Menurutnya, alasan kedua aplikasi transportasi online itu dimasukkan ke dalam komponen baru indeks harga konsumen (consumer price index/CPI) lantaran pertumbuhannya yang signifikan.

"Kalau Gojek dan Grab jadi penentu inflasi, maka dengan adanya kenaikan tarif ojol otomatis jangka panjangnya akan mendongkrak kenaikan angka inflasi," kata dia kepada VIVA, Jumat, 7 Februari 2020.

Rifki menilai bahwa saat ini persoalannya adalah tarif ojol dituntut naik setiap tiga bulan. Artinya, pada periode itu pula transportasi online akan terus menyumbang inflasi. Ke depannya, ia justru khawatir pemerintah akan mengintervensi melalui pemberian subsidi.

"Saya sih berharapnya jangan (naik tarif ojek online). Sebab, nanti malah jadi penyumbang inflasi terbesar. Saya juga takut kalau pemerintah harus intervensi lagi untuk mensubsidi mereka," tuturnya.

Ia melanjutkan, apabila terus menyumbangkan inflasi maka penumpang atau konsumen akan dirugikan karena semakin tergerusnya daya beli. Dampaknya juga kurang baik untuk negara karena jika inflasinya tinggi akan mengganggu stabilitas ekonomi maupun politik.

Selain Gojek dan Grab, BPS juga memasukkan sejumlah komoditas baru lainnya seperti aksesoris ponsel, powerbank, dan jasa penitipan anak. Bukan itu saja, BPS menambah 8 kota baru dalam perhitungan inflasi mulai tahun ini.

Hingga kini ada 90 pemerintah daerah (pemda) yang masuk dalam perhitungan inflasi yang terdiri dari 34 ibu kota provinsi dan 56 kabupaten/kota.

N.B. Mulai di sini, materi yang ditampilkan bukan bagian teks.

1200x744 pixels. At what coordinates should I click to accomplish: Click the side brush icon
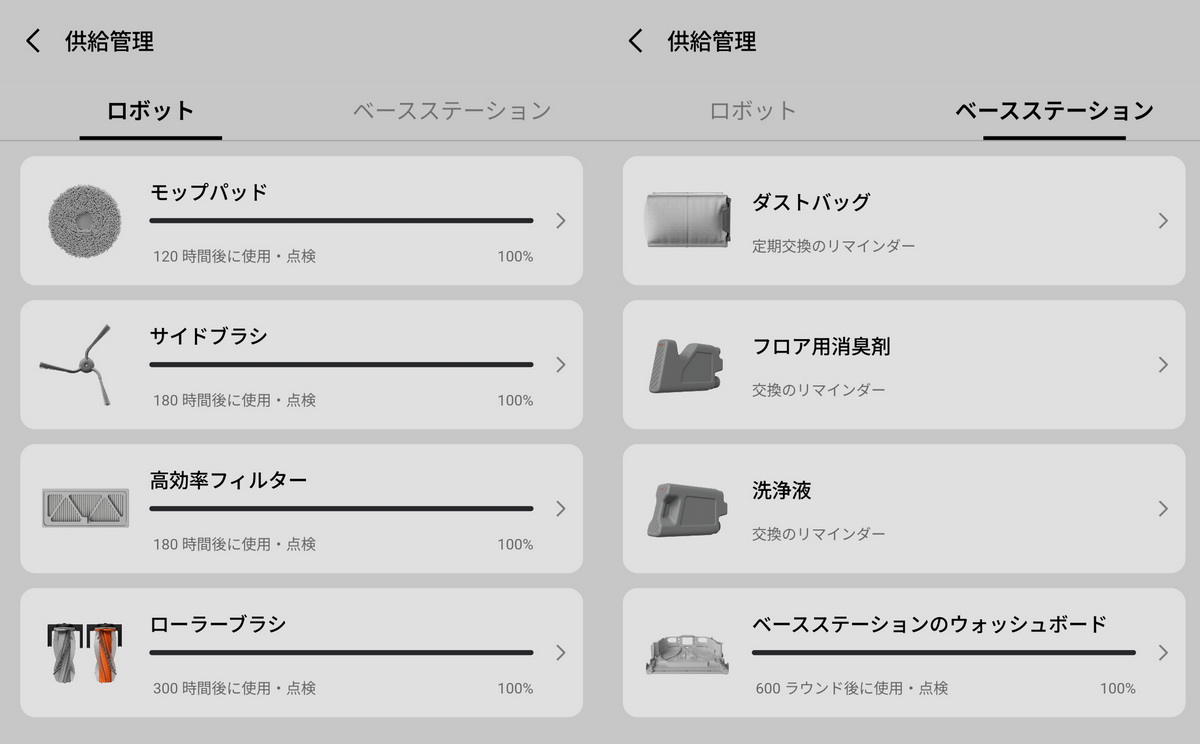[77, 365]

Sebelumnya, Kementerian Perhubungan menyatakan bahwa dalam pembahasan kenaikan tarif ojek online, hanya zona Jabodetabek saja yang akan mengalami kenaikan.

Sedangkan daerah lainnya tidak akan dinaikkan. Menurut Direktur Jenderal Perhubungan Darat Kementerian Perhubungan Budi Setiyadi, tarif ojol di daerah lain masih layak dan belum perlu dinaikkan.

"Nampaknya yang butuh kenaikan hanya Jabodetabek. Untuk daerah enggak. Tarif mereka nampaknya masih feasible," ungkapnya.